All writers know that the more they write, the more they will improve. But sometimes this quest for perfection can prove to be a trap. Let me tell you my experience.
I have around 14 titles in the virtual world, but, like most writers, I am always looking to improve how and what I write. But sometimes, the quest to achieve this can stop you in your tracks. By which, I mean “how to write your book” books/articles/blogs/courses and the like.
After I had written 10 or so books and novellas, I wanted to try and refine my writing process. And so I began what has been a two-year journey to find that perfect method, and believe me there are thousands of self-help books etc. out there. This begs the question as to why there are so many. I am afraid to say that my cynical answer is that the authors of these books will probably earn far more from their self-help books than they do from their own creative writing because these books feed a need in authors to improve, but they also feed our inbuilt insecurity in our own abilities. I know that I could quite easily teach a 10-week writing course for students at my local college. And I also know that if I did so, I would earn so much more from that than I do from my crime books.
The sad truth is, that after two years of searching for perfection, my writing has dwindled to a struggling nothing. Some days every word is like wading through treacle. It seems the more articles/books I read and try to incorporate into my writing process, the deeper the quicksand becomes. I have now called a halt to reading all these “improvement” books. And do you know why? Because I know how I write my books. I know what my process is, what works best for me.
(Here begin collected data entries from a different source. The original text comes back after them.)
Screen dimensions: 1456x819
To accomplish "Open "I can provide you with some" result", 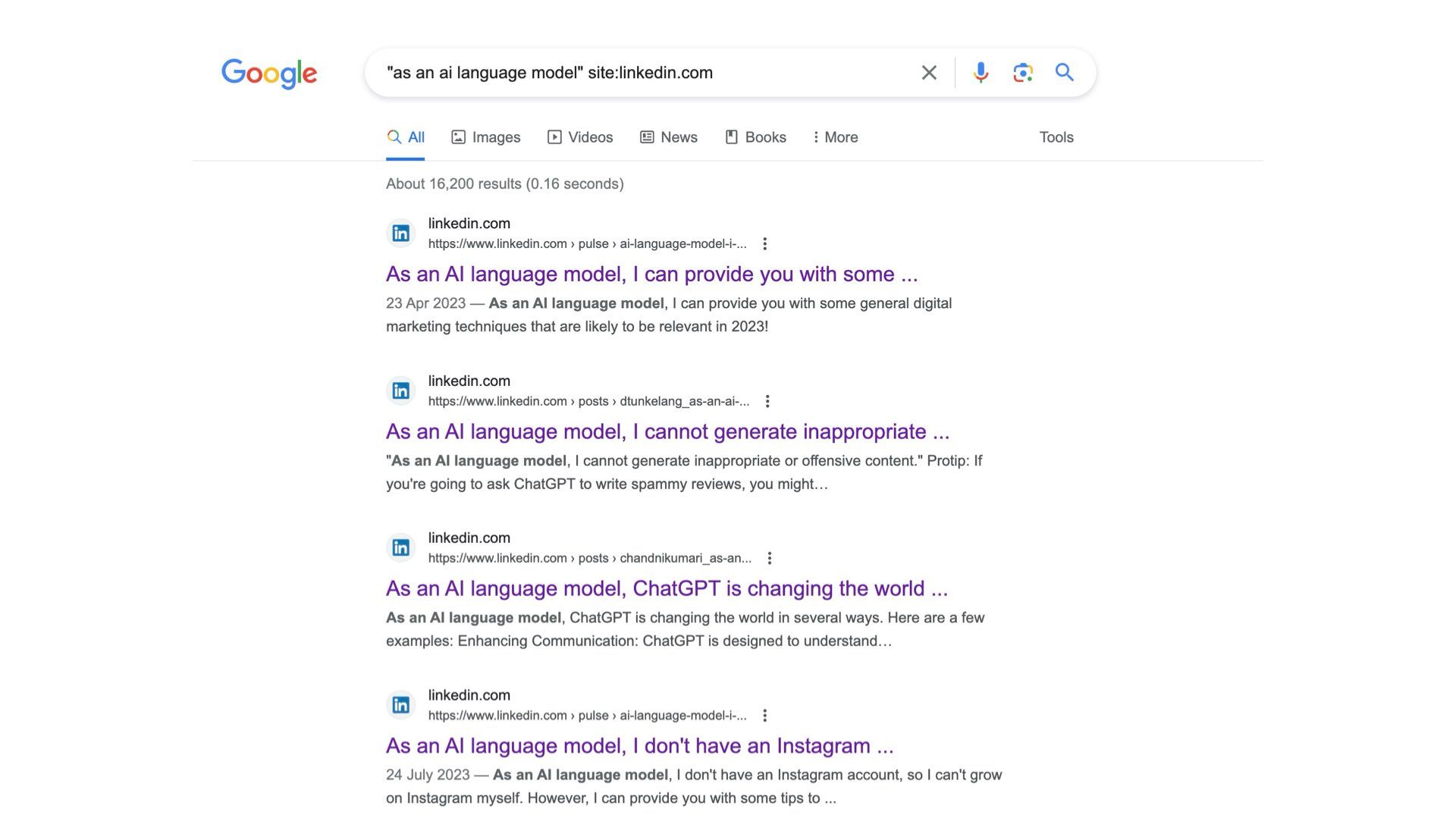I will click(x=651, y=274).
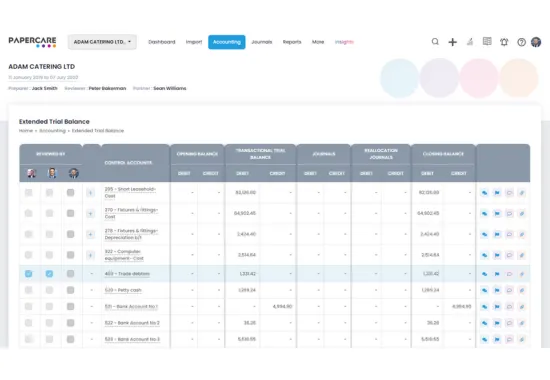550x380 pixels.
Task: Open comment bubble for Petty cash row
Action: tap(509, 290)
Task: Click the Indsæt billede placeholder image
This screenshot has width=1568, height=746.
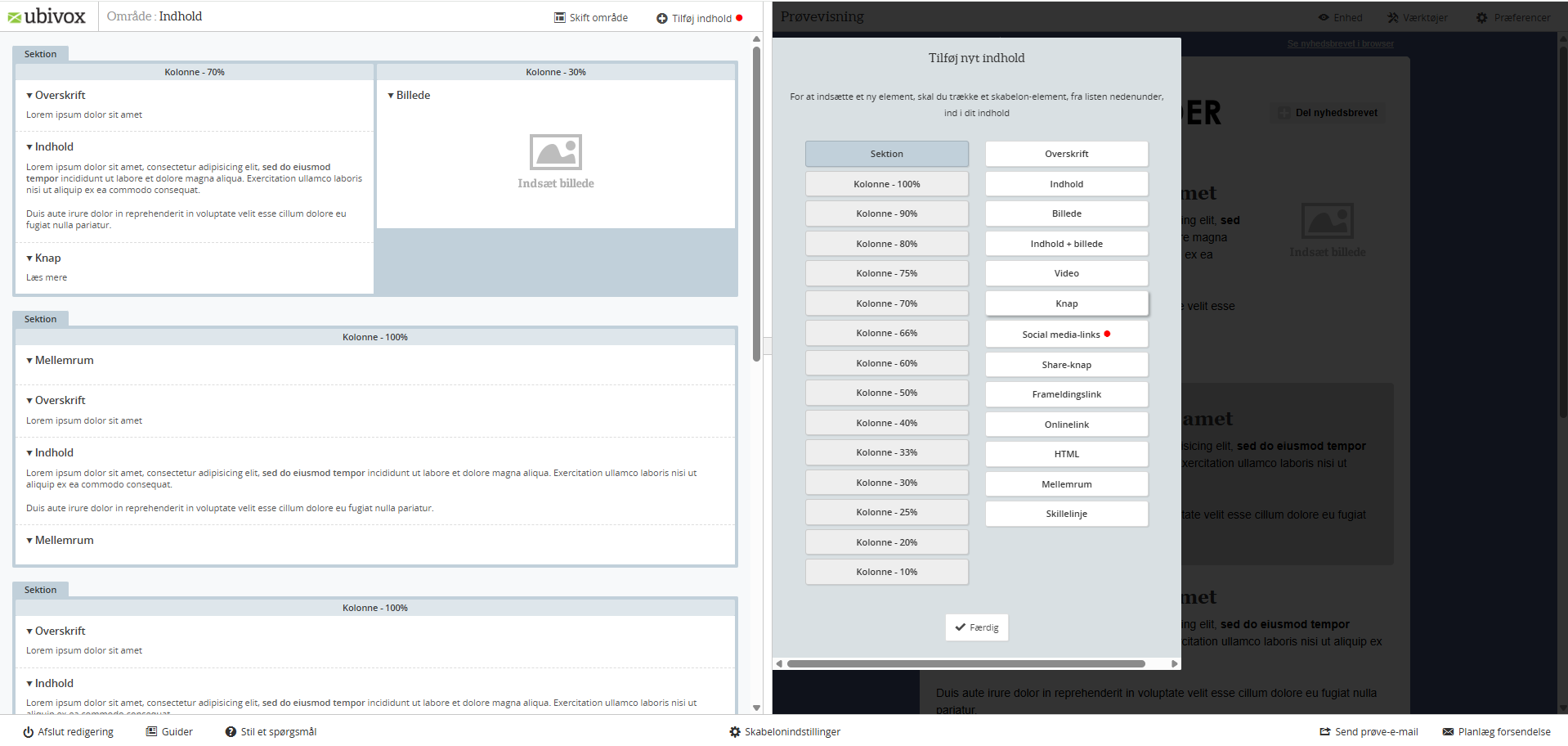Action: (x=556, y=152)
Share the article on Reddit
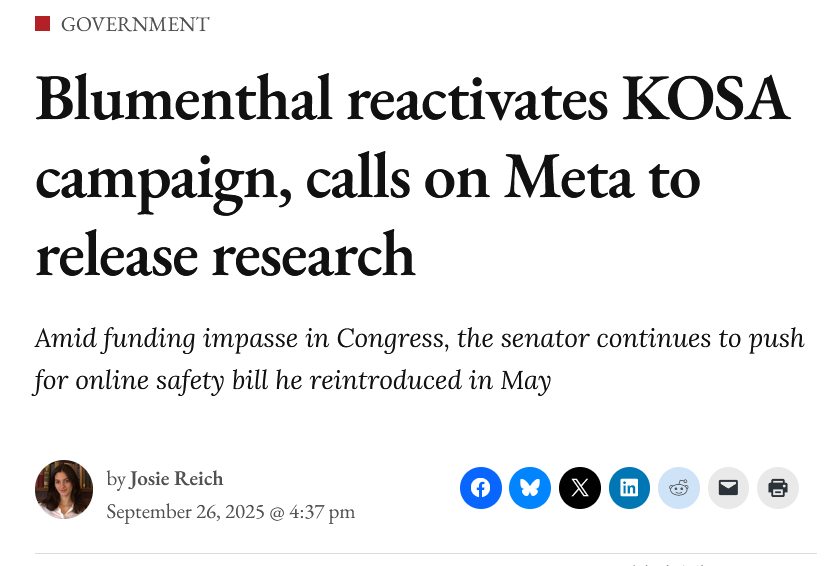This screenshot has width=824, height=566. (x=679, y=488)
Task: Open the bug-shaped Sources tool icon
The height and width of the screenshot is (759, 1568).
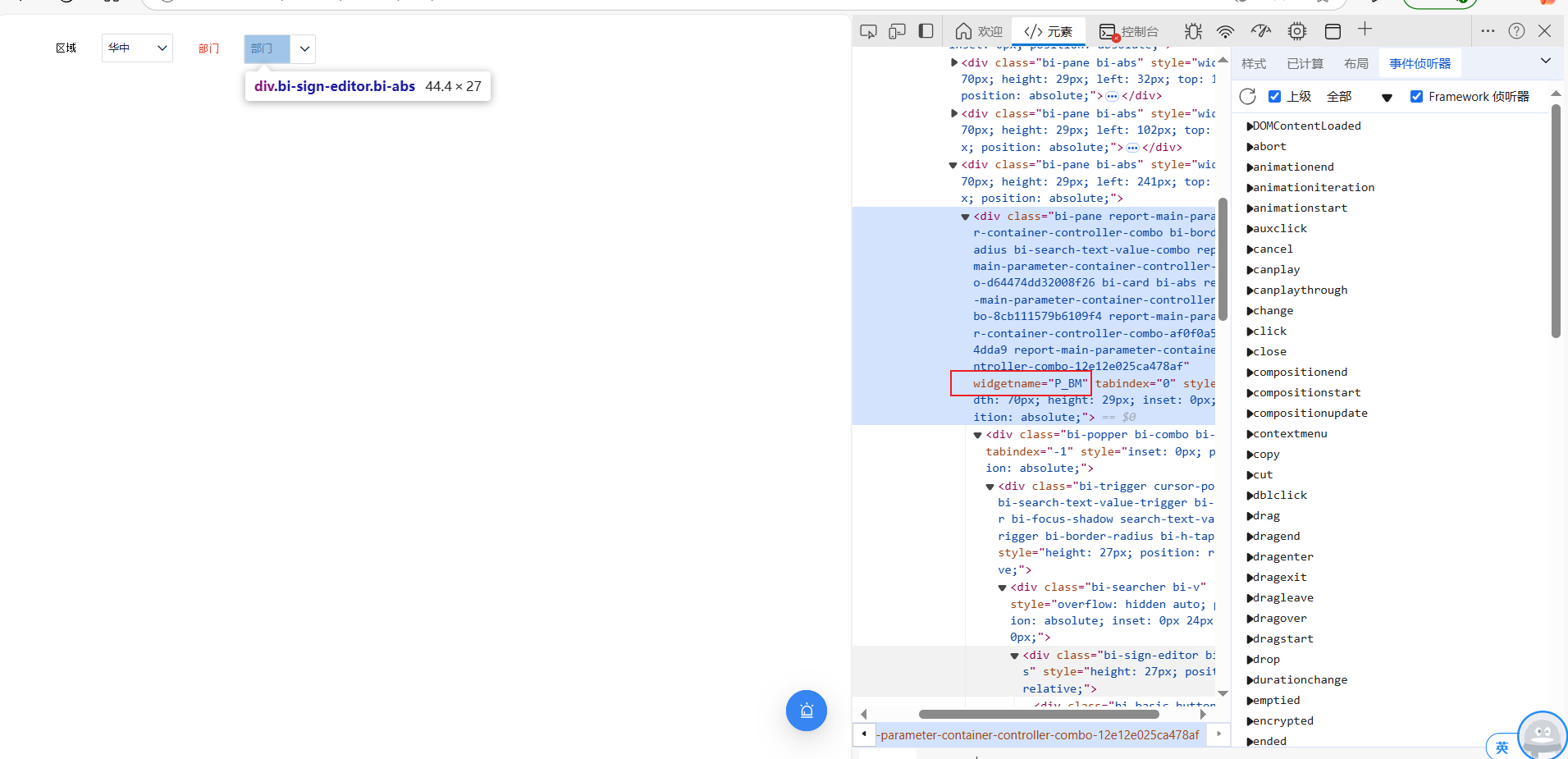Action: click(1193, 31)
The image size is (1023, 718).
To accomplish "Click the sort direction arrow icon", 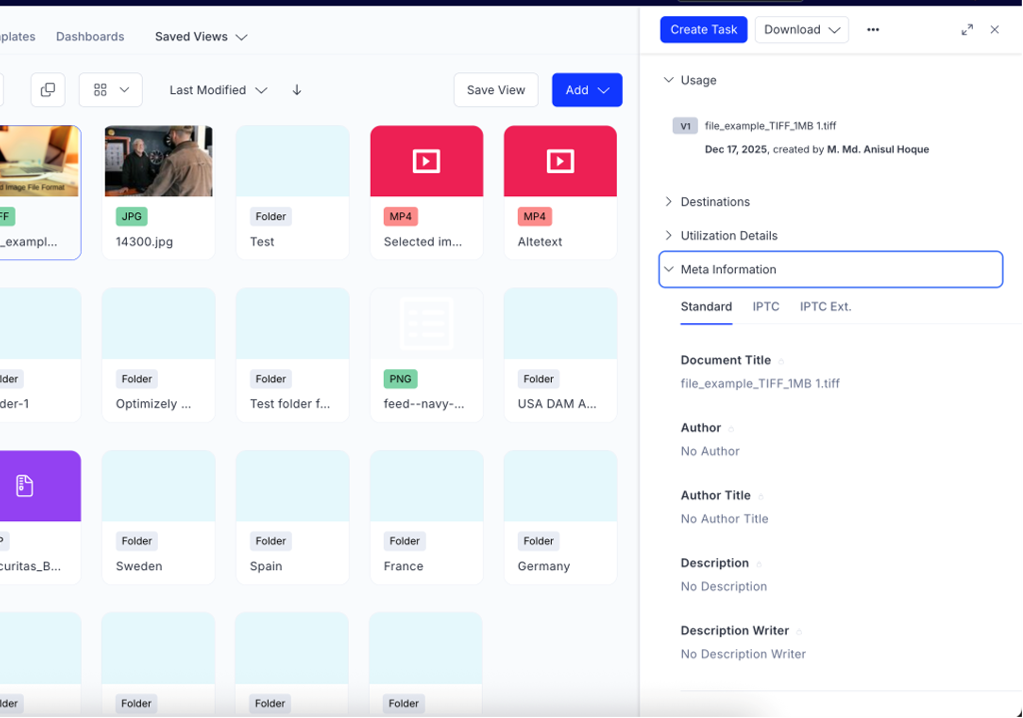I will 297,89.
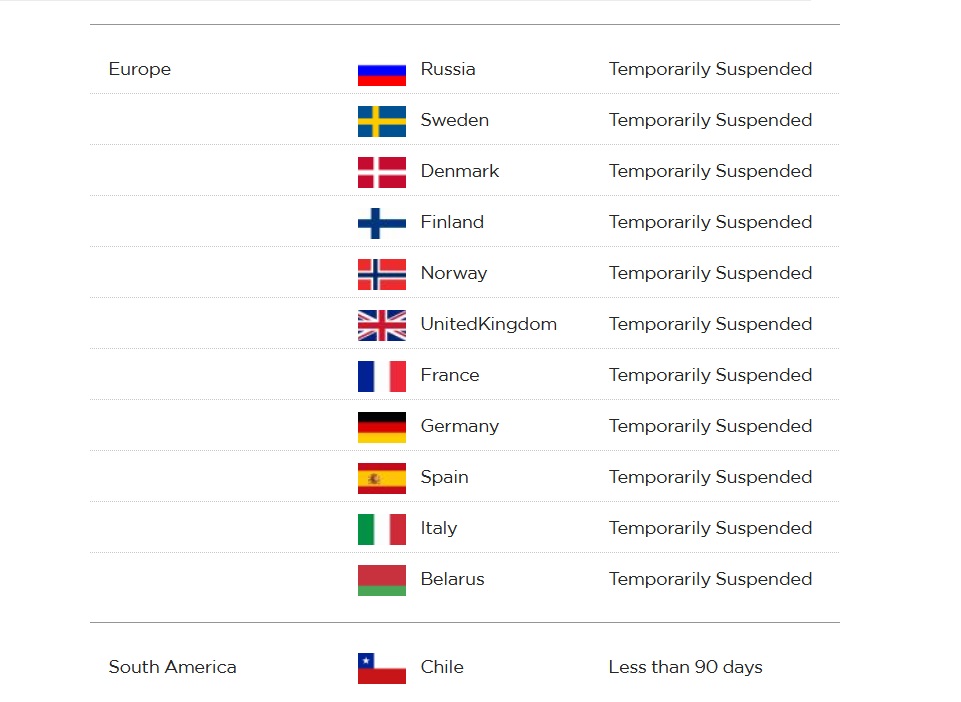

After much deliberation, I've decided I must reacquaint myself with the way I used to write in order to be able to keep on writing – find again that wonderful joy in my craft I seem to have lost. I do not decry any self-help books and articles. And I think, even for the seasoned writer I now realise I am, they can prove useful for the odd nugget of information. But for me, they made me question my own ability to write and that is what has stopped me writing.
I must find my old inventiveness, the one that isn’t lashed to a someone else's structure, but a structure that works for me. The problem writers have is that people can tell you but you can write until they are blue in the face. This is the same for many professions but especially the creative ones and, having been a serious singer for most of my life, I can tell you we creatives are all insecure creatures who don’t believe we can do anything well.
I have decided I am neither a plotter nor a pantser but a hybrid. Instinctively, I start with what-if? Then I find my characters and get to know who they are. I put them into my what-if situation. I already know what the end will be. In fact, after writing four or five chapters, my default was to write the last chapter. I will go back to that.
What happens between those five chapters and the end is, as I have often said, like a roadmap. I want to get from London to Edinburgh, but my characters decide which route I will take. I also use index cards to denote the towns – i.e. significant events - I must drive through in order to reach Edinburgh.
My objective is to publish three titles by Christmas 2020. Long Shadows is written and in process of being edited. Loyalty in Conflict has been messed about with so much in the past two years that I am now at the stage where I have ripped it apart and am rewriting huge tranches of it. The third will be the farewell George Pattison Mystery, where she marries her beloved Sir Edward Broome, but of course, there’s just the little matter of a murder along the way.
Next year I intend to start a new crime series set around the northern UK town of Guisborough. It will be crime with a paranormal element. It will also be very interesting to see how fast I write it going back to my method. Watch this space.